Preparation of core–shell nanoparticles via emulsion polymerization induced self-assembly using a maleamic acid-α-methyl styrene copolymer as a macro-initisurf

Abstract

Polymerization induced self-assembly (PISA) is a promising route to prepare nanoparticles with various morphologies at high solid content and has attracted intensive attention in the past few decades. In this study, an amphiphilic maleamic acid-α-methyl styrene copolymer (MAA-alt-AMS, macro-initisurf) was synthesized, which acted as a macroinitiator and emulsifier for the emulsion polymerization induced self-assembly of acrylate monomers to prepare core–shell nanoparticles comprised of MAA-alt-AMS as the shell and poly(methyl methacrylate-ran-butyl acrylate) as the core. Using DPPH as a radical scavenger, the thermal-induced decomposition of MAA-alt-AMS chains was investigated.
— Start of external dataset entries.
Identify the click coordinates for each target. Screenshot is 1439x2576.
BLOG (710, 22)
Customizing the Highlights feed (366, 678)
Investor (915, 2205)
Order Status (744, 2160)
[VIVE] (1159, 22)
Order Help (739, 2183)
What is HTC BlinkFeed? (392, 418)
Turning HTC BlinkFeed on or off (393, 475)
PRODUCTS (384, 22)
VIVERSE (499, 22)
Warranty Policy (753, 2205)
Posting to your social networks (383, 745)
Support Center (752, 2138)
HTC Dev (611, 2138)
The results showed that the polymer chains of MAA-alt-AMS can be clefted to generate macromolecular radicals to initiate the polymerization of monomers at a temperature above 70 °C. The chain scission of MAA-alt-AMS can be regarded as the first-order reaction and the activation energy of decomposition is determined to be 62.81 kJ mol⁻¹. The emulsion PISA of acrylate monomers initiated by the macro-initisurf shows a high conversion, which can reach almost 100% with a mass ratio of the macro-initisurf to monomers of 2 : 5 and the obtained spherical nanoparticles possess a shell–core structure and narrow size distribution (PDI < 0.05). The size of nanoparticles can be tuned from 80 to 200 nm by changing the macro-initisurf content, monomer ratio and reaction temperature, while the thickness of the shell remained around 20–30 nm regardless of reaction conditions. The MAA-alt-AMS triggered emulsion PISA has the advantages of a short reaction time (can be finished within 2 h) and a high solid content (up to 50%), and has great potential in large scale industrial application.